Napoléon n'avait pas plus de quatorze ans ; il parut frappé de la justesse des observations et des conseils de sa mère, qui persuada son mari et son oncle l'archidiacre, de faire les démarches utiles, auprès de la direction de l'École, pour modifier l'ensemble des études spéciales de son fils, en vue de son avenir militaire. Madame Bonaparte obtint donc pour lui une décision mémorable, annulant un rapport des professeurs de l'École. Ce rapport déclarait M. de Buonaparte-Napoléon apte à devenir un excellent officier de marine.

Son père adressait alors d'Ajaccio, le 1er juin 1783, à M. le comte de Mondion une lettre écrite par lui, au nom de sa femme, relativement à un envoi de la mousse de Corse, très recherchée vers cette époque. La lettre se termine ainsi :

Vous devez être persuadés, monsieur le comte et madame la comtesse, du plaisir que nous aurons de vous revoir, etc.

DE BUONAPARTE.

Cette lettre, inutile à reproduire, figurait autrefois à la Malmaison, dans un cadre en contenant d'autres de la famille Bonaparte. Il y en avait, entre autres, deux de Madame Letizia Ramolino[1].

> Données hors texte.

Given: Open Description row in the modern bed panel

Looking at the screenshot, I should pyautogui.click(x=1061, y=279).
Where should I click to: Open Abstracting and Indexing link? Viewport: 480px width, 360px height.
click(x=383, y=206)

Madame Bonaparte, reconnaissante des bontés du roi pour son mari, approuva fort une motion faite spontanément par leur jeune fils Napoléon à l'École de Brienne. C'était le 25 août 1783, jour de la Saint-Louis. Les préparatifs de la fête se terminaient ; une inscription restait à trouver ; d'après l'auteur d'un ouvrage remarquable sur Napoléon[2], les élèves s'ingéniaient à chercher dans leurs souvenirs classiques : C'est bien simple, dit le jeune Bonaparte, inscrivons ces seuls mots : A LOUIS XVI, A NOTRE PÈRE. Son idée fut accueillie par ses camarades et par tous les professeurs, l'inscription était faite.

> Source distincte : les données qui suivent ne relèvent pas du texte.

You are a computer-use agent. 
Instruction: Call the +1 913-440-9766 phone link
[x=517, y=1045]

C'est le première fois, ajoute l'auteur, que nous rencontrons chez Bonaparte la marque de cette délicate vertu, la reconnaissance, qui tient une si grande place dans l'histoire de ses sentiments et de son cœur. Nous pouvons dire aussi qu'une telle vertu native ou innée en lui s'était développée, avec d'autres, sous l'influence de l'éducation maternelle.

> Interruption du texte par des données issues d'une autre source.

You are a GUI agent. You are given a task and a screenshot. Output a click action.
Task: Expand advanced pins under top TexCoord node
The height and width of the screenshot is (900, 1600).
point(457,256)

La santé de Charles Bonaparte fut atteinte, en 1783, à Ajaccio, des premiers symptômes du mal qui, deux ans après, devait lui être funeste. Madame Bonaparte en éprouva beaucoup d'inquiétude et parvint, à force de soins, à diminuer sensiblement la gravité du mal.

Napoléon, averti de l'état de son père, s'inquiète et lui adresse] de Brienne, le 12 octobre 1783, une lettre touchante, témoignant bien son affection filiale, et il termine sa lettre par ses respects à maman, etc. Puis il ajoute :

Je finis en vous souhaitant une santé aussi bonne que celle dont je jouis.

NAPOLÉON cadet.

Après son souvenir respectueux pour sa mère, il montre, envers ceux qui sont auprès d'elle, les plus affectueux sentiments[3].

Cette lettre manque, comme beaucoup d'autres de cette époque, à la Correspondance de Napoléon Ier.

 

 

 



[1] La première de 1800 à 1801, la seconde du 10 novembre 1829.

[2] Napoléon, l'homme, le politique, l'orateur, par Antoine Guillois, 1889, 2 vol., t. Ier.

[3] Lettre publiée par le journal le Pays, du 24 juillet 1883.